Evangelical ministers felt otherwise. Typical was a full-page ad in both the San Jose Mercury and News, which appeared the day of the press conference. Supportive members of Bethel Church of San Jose paid for the ad, in which their pastor, Charles T. Crabtree, outlined his position on the measures. The issue, he said in the ad, is indeed a civil rights issue; but he maintained that an employer should have the civil right not to hire a practicing homosexual if he felt it would threaten morality standards in his company.

After the election Crabtree stated that “the electorate was made to face the rightness and wrongness of homosexuality.” Homosexuality (and its related problems), he said, was made the focus of the issue and not civil rights.

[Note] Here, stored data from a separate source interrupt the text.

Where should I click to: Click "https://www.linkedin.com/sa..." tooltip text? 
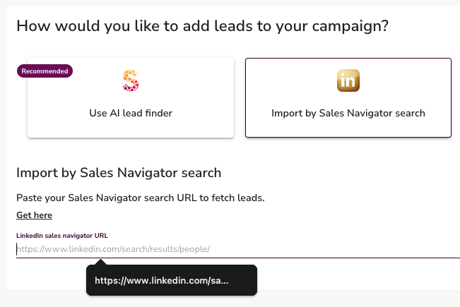[161, 280]
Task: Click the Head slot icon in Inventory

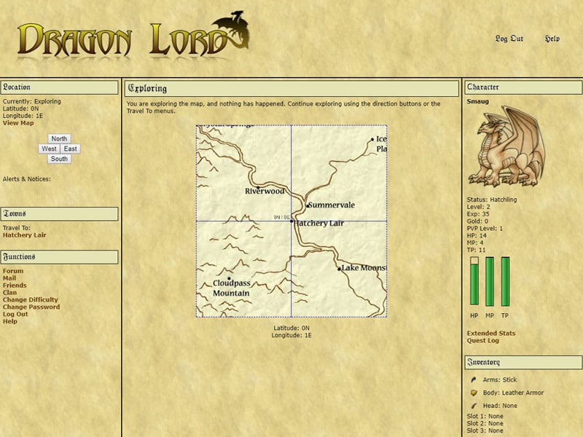Action: point(472,405)

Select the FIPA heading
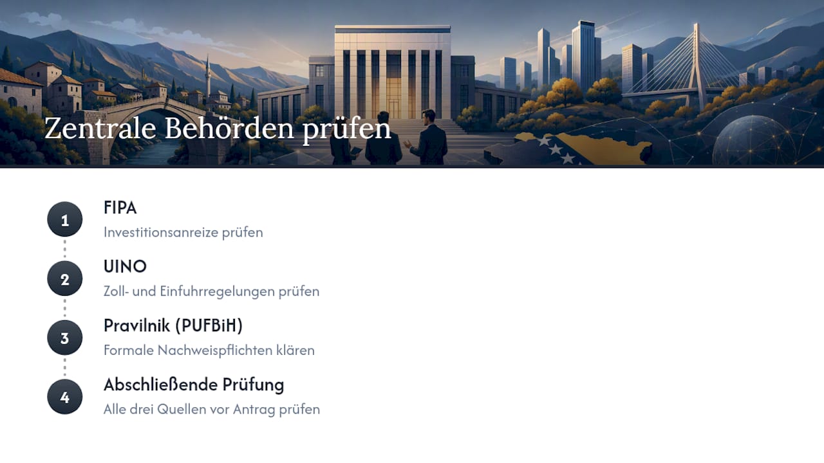(120, 208)
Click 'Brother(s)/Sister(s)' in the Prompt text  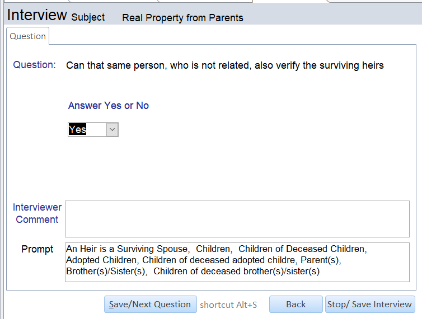coord(106,272)
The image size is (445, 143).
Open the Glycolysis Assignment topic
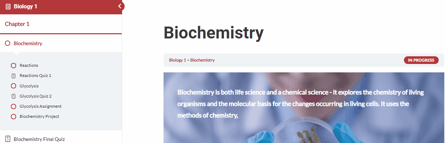click(40, 106)

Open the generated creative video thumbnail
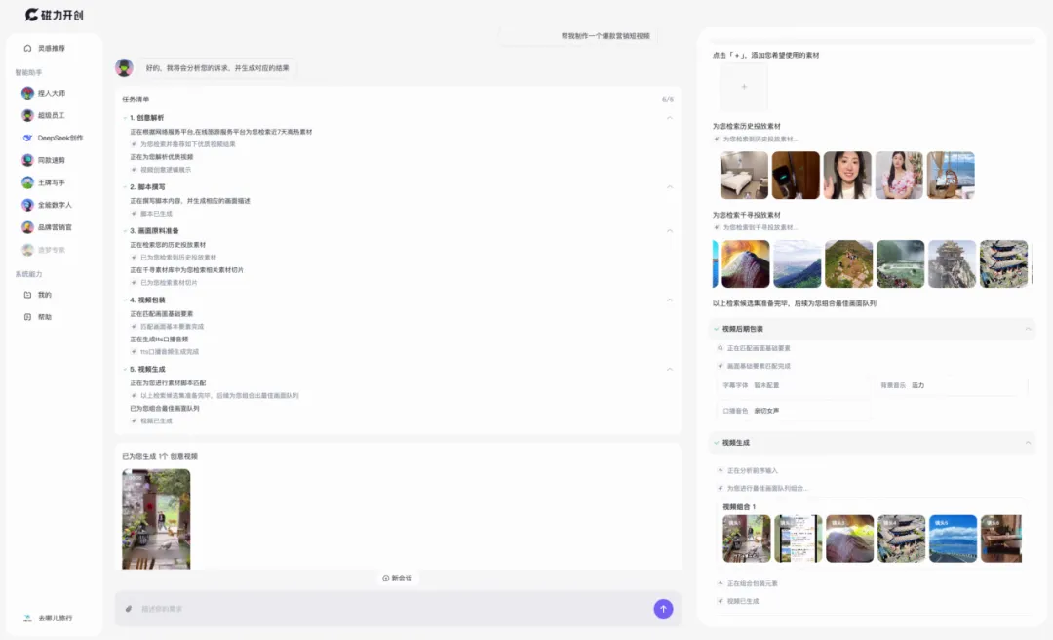pos(156,518)
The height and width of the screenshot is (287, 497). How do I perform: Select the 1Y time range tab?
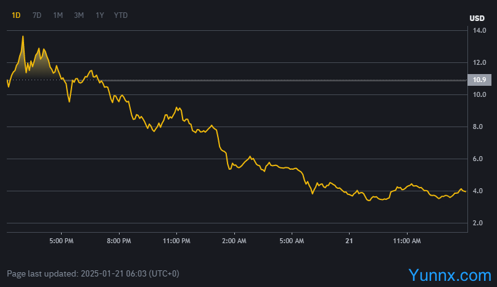[100, 15]
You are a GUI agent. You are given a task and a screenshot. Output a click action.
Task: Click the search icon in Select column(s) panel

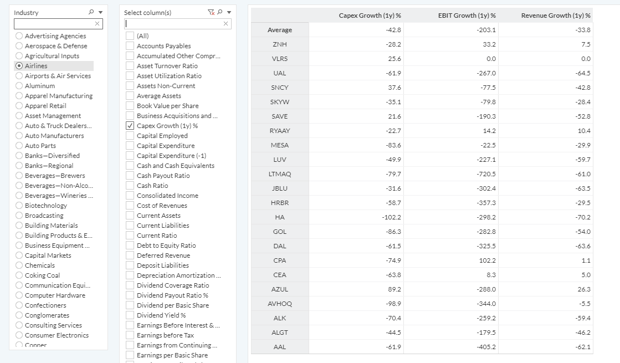221,12
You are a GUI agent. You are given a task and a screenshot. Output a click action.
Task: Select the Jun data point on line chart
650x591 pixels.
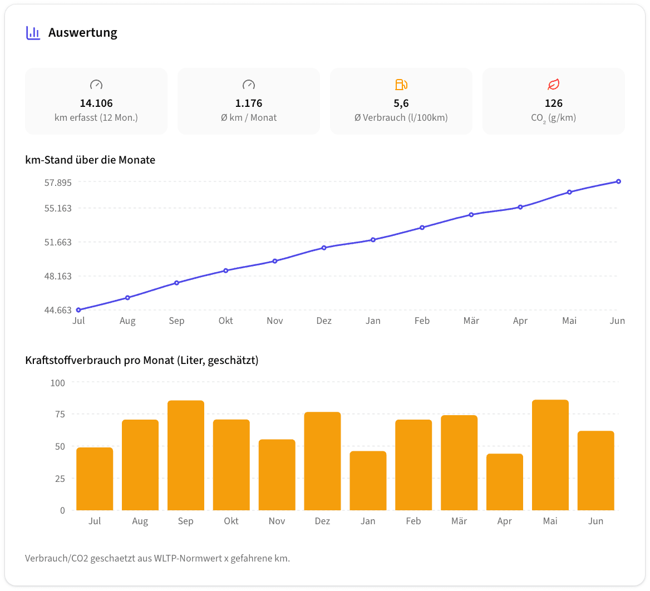tap(618, 181)
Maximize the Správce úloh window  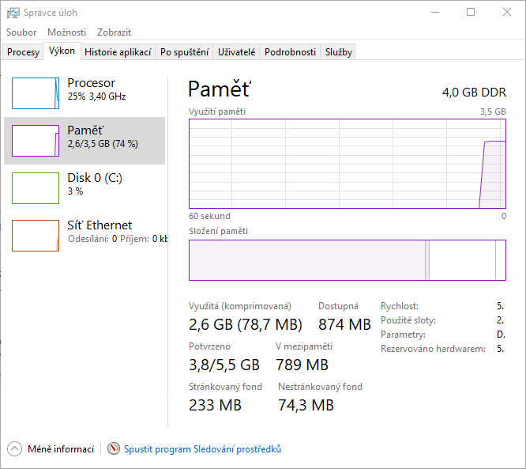pos(471,13)
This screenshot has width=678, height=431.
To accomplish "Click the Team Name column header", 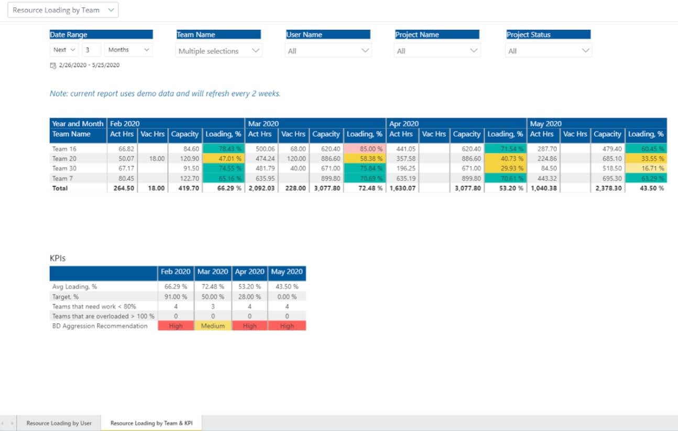I will point(71,134).
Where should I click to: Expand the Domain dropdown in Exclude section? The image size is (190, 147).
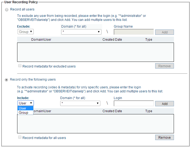[81, 32]
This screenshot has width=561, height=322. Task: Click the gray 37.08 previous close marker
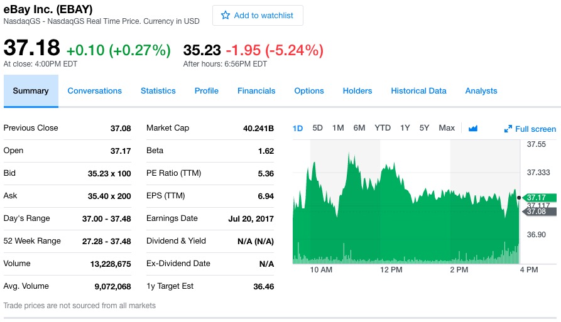[x=539, y=212]
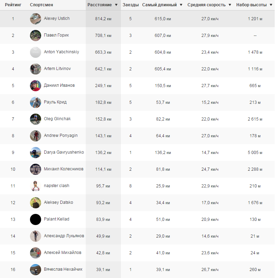This screenshot has height=278, width=275.
Task: Click the Спортсмен column header
Action: 41,5
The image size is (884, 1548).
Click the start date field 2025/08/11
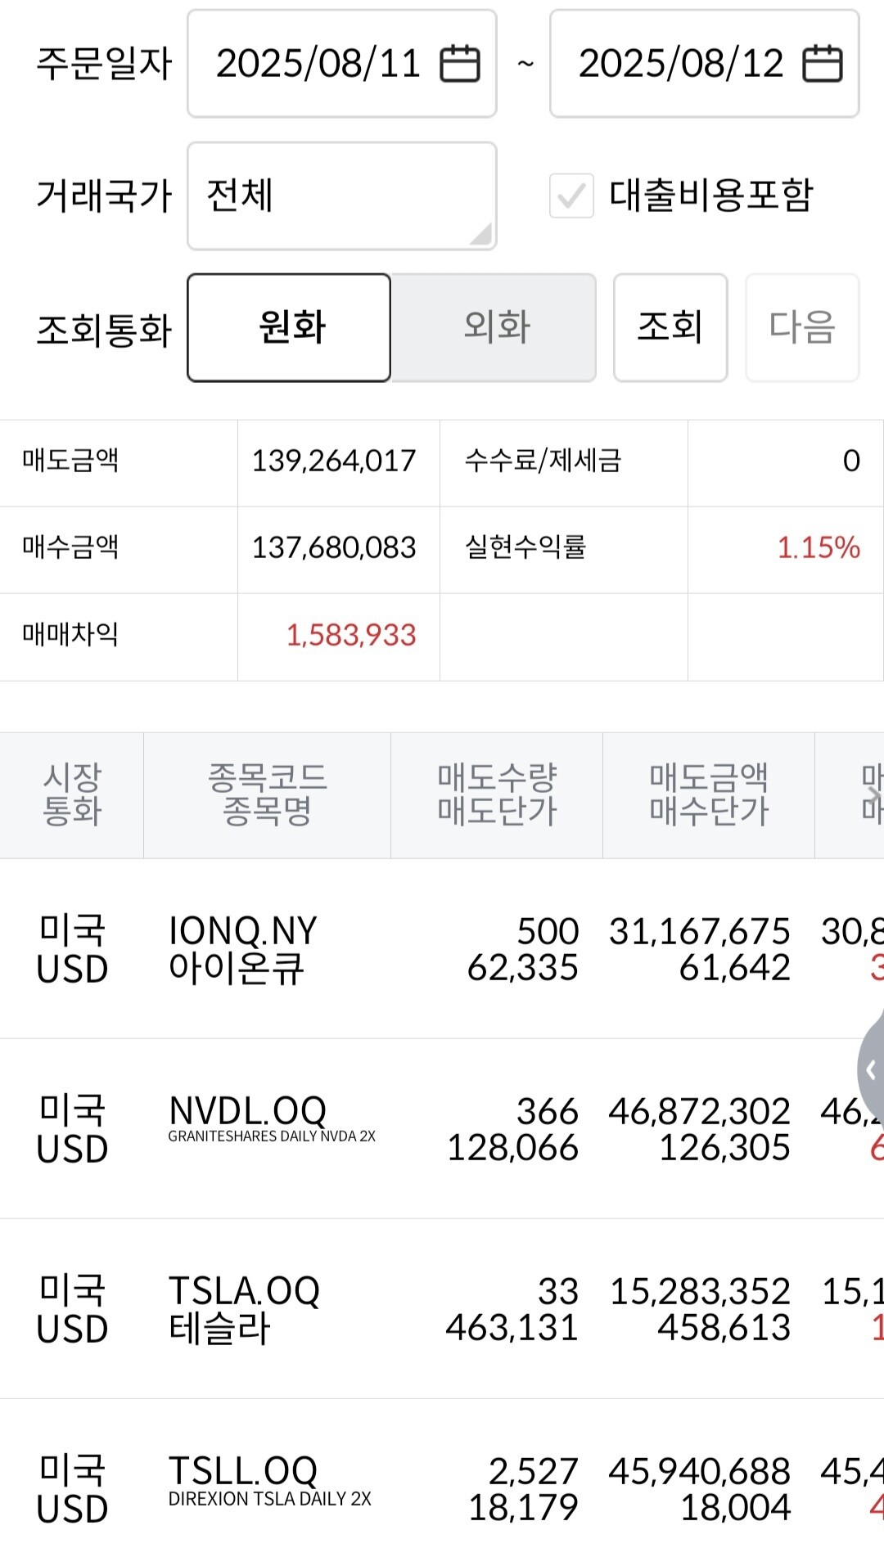pyautogui.click(x=318, y=64)

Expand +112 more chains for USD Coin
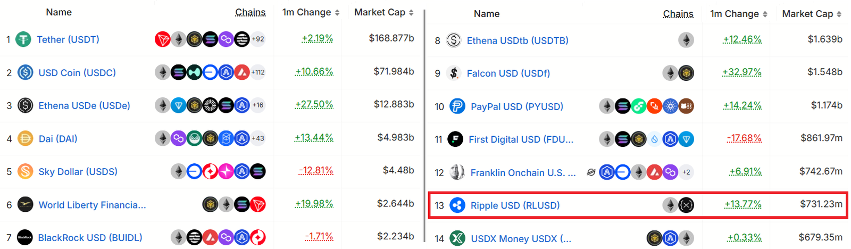tap(258, 72)
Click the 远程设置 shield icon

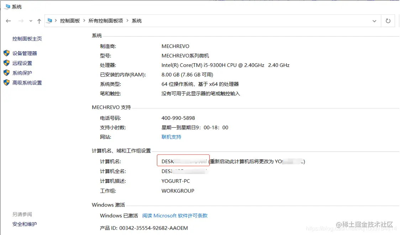click(x=6, y=63)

Not all evangelical ministers went along totally with the “Christian voting block” concept, though they were strong in their condemnation of the gay rights measures. Vern Heidebrecht, pastor of San Jose’s Lincoln Glen Church (Mennonite Brethren) and a former six-year president of the local National Association of Evangelicals chapter, said he personally was not a “political activist” or a believer in a Christian “mass voting force” concept.

Heidebrecht said that proper biblical teaching within the church is the key to an en lightened Christian electorate. “When the church does its job and the teaching of the Scripture is clear, then there will be a moral tide in the community.” he declared. He pointed out that proponents of these measures tried to depict evangelicals as a “vocal radical minority and as eccentric religious bigots.” but the strength of proper teaching in the church won out.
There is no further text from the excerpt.